Jakob geloofde hen niet (Gen. 45: 26) – …zij geloofden haar niet (Luk. 24: 11)

In de Schrift wordt het betrouwbare en geloof-waardige Woord voortdurend met ongeloof tegemoet getreden. De reactie van Jakob op zijn zonen, die hem komen vertellen dat zijn geliefde zoon Jozef nog leeft, is in die zin exemplarisch. Evenals de daarop rijmende reactie van de discipelen op de vrouwen bij het open graf. De betrouwbaarheid en geloofwaardigheid van de God van Israël ligt buiten ons bereik.
Evenwel ligt de mens niet buiten Gods bereik. Dat wordt Jakob juist aangezegd, als ze hem zeggen dat Jozef nog leeft in het land des doods, Egypte, dat zo wonderlijk juist brood opbracht. Zijn zoon Jozef die was als een dode – in de put, in het gevang, maar dat wist Jakob niet – doch JHWH was met hem. En is dat niet ook de blijde boodschap van het Paasbericht, dat de discipelen krijgen aangezegd? Hij, de Zoon die moest worden overgeleverd in de handen van zondige mensen en gekruisigd worden, deze gedode is ten derden dage opgestaan (Luk.24: 7).

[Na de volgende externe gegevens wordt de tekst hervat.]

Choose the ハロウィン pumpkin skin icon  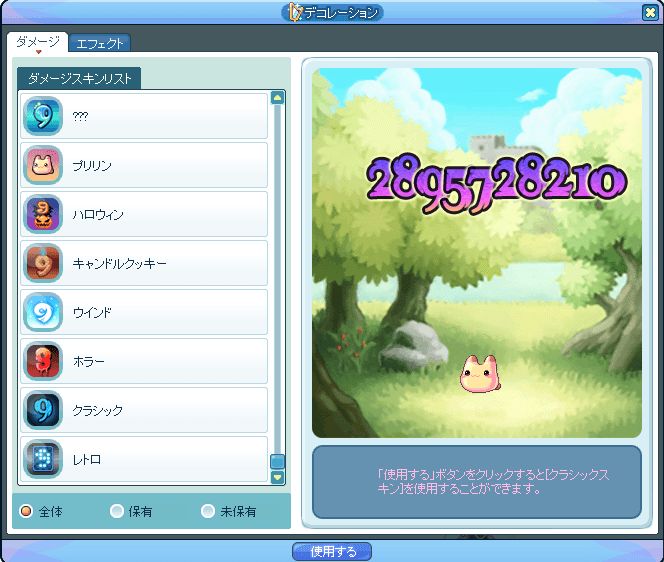pos(43,214)
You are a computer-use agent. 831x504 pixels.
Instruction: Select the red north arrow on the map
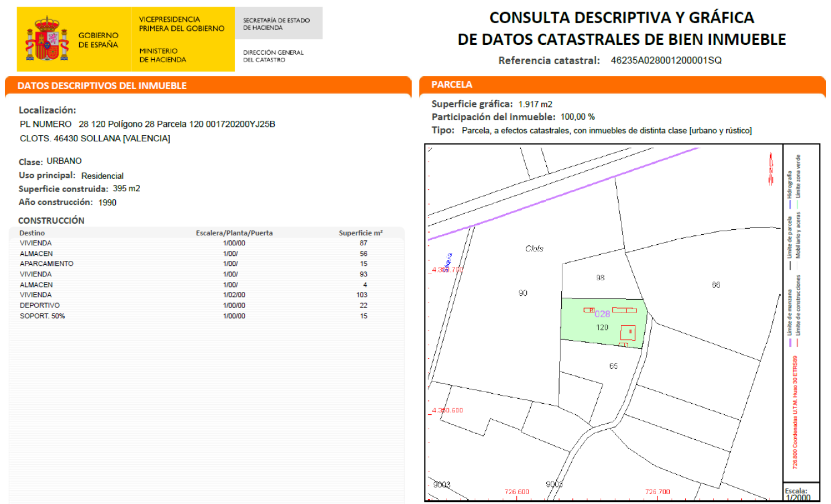pyautogui.click(x=771, y=166)
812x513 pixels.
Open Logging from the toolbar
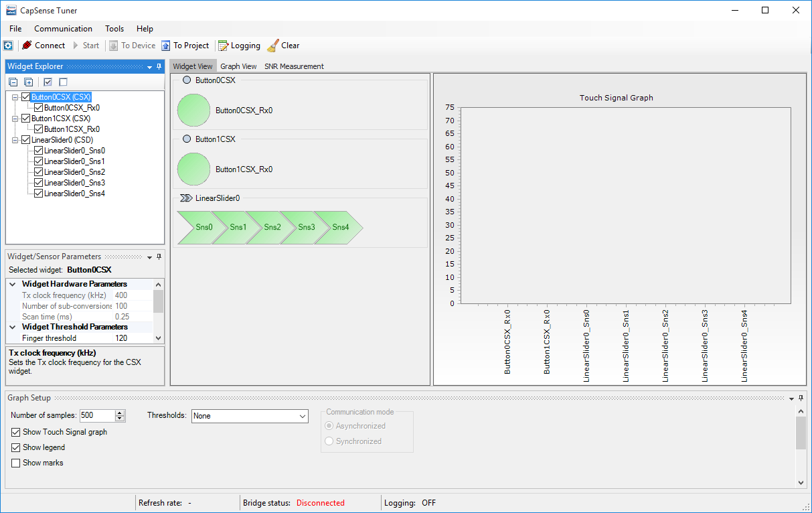[223, 46]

Het blijft het nimmer te doorgronden geheim van het bijbels bericht: dat we het van Hem mogen verwachten die wij op geen enkele wijze hebben, maar die ons heeft. En het is dáárom niet te doorgronden, omdat er niets en dan ook helemaal niets is waarop we onze verwachting zouden kunnen baseren dan enkel het Woord dat Hij, de onzienlijke God, getrouw is en de zoon lééft – al is hij ook gestorven. Het geloof bestaat in die radicale overgave aan dat Woord, een overgave die voor ons natuurlijk altijd onzinnig moet heten, en daarom van ons uit nooit te voltrekken is. – Maar juist omdat het niet kan en enkel bestaat in de genadige toewending van de onzienlijke God, is het wonder van het geloof tegelijk de hoogste belofte en diepste troost.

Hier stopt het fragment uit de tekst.